| Short exercise |
Rewrite the lines from the one containing "Screen dimensions: 952x1256" through the end of the listing, inclusive, changing "Click" to "Tap" and keeping everything else the same. Omit the pictures from your output.

Listing for locating text and elements
________________________
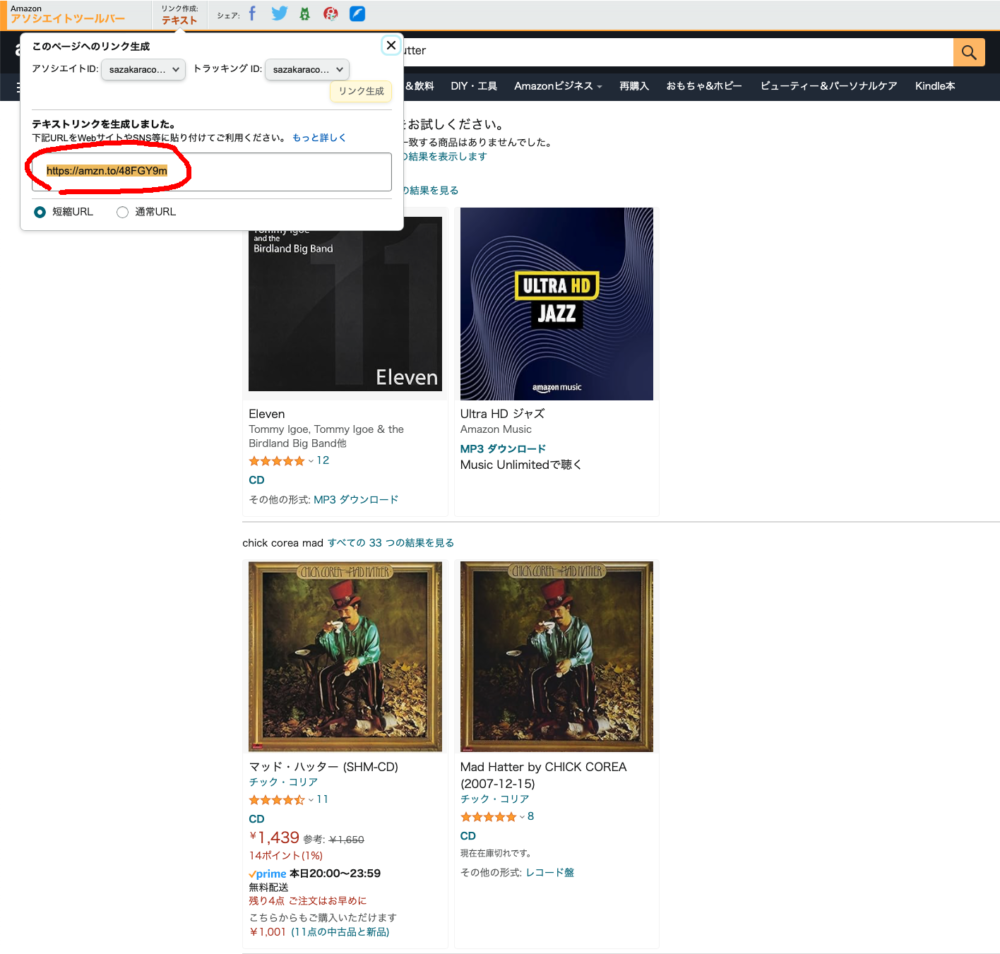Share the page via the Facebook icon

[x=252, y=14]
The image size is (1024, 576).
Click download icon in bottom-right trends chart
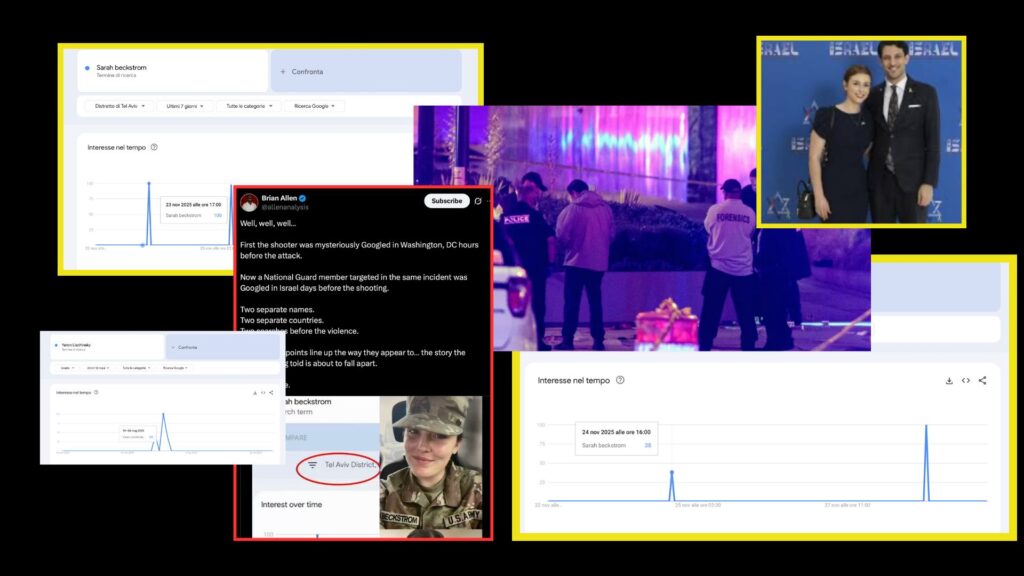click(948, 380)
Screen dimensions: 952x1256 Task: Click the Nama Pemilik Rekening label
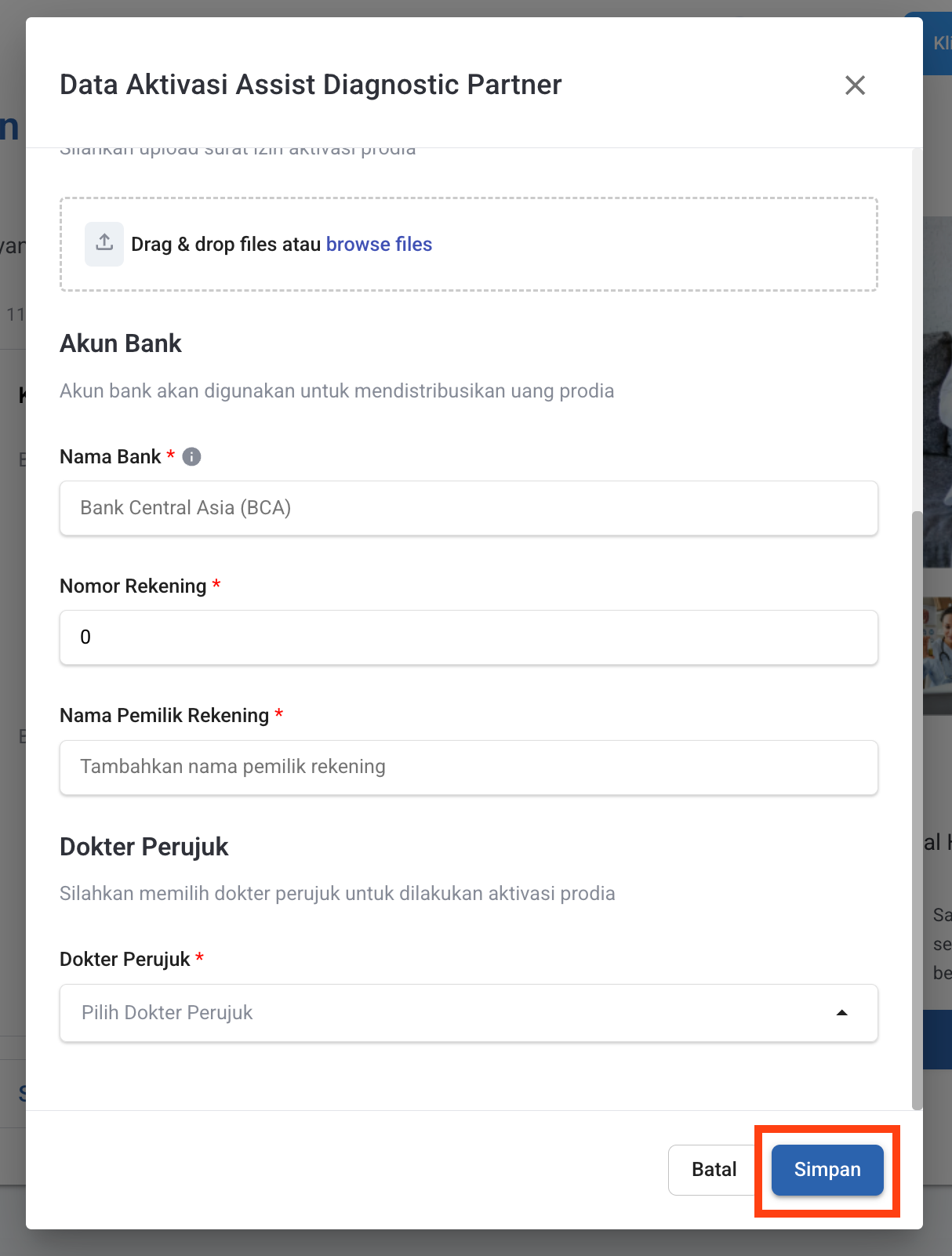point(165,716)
________________________
| Result of this task |
Screen dimensions: 952x1256 Task: Tap the Nama Pemilik Rekening label
point(165,716)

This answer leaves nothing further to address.